== Segment start ==

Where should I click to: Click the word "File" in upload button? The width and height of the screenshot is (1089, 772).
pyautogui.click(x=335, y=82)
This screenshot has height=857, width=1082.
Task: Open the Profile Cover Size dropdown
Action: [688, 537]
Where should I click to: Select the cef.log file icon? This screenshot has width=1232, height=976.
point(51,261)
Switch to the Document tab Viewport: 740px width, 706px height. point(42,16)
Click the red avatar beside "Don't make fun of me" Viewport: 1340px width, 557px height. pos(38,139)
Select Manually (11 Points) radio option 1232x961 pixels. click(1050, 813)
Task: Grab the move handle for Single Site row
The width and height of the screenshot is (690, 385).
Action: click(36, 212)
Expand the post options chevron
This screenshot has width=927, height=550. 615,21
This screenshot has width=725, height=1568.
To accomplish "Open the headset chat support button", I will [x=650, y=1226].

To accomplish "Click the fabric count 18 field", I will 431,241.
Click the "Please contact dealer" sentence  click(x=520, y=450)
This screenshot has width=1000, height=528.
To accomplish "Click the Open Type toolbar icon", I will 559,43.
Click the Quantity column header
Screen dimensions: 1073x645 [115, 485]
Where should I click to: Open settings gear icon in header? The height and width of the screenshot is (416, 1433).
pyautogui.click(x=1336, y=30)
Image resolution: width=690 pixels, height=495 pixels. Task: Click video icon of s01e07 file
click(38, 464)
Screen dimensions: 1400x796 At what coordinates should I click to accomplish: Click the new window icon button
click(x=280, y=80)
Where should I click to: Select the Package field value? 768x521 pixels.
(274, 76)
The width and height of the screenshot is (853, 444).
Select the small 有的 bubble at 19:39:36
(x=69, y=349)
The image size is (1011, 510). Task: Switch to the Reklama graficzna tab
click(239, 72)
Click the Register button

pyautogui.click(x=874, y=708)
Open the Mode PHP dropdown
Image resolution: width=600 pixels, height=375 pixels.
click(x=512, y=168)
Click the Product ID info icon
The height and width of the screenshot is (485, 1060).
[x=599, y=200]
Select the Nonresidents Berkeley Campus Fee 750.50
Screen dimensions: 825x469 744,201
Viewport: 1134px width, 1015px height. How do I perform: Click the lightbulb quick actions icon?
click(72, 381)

== Segment end ==

Scan the material and collect every line that contains "will".

To accomplish "Open the headset chat support button", I will [x=650, y=1226].
To accomplish "Click the fabric count 18 field", I will 431,241.
To accomplish "Click the Open Type toolbar icon", I will 559,43.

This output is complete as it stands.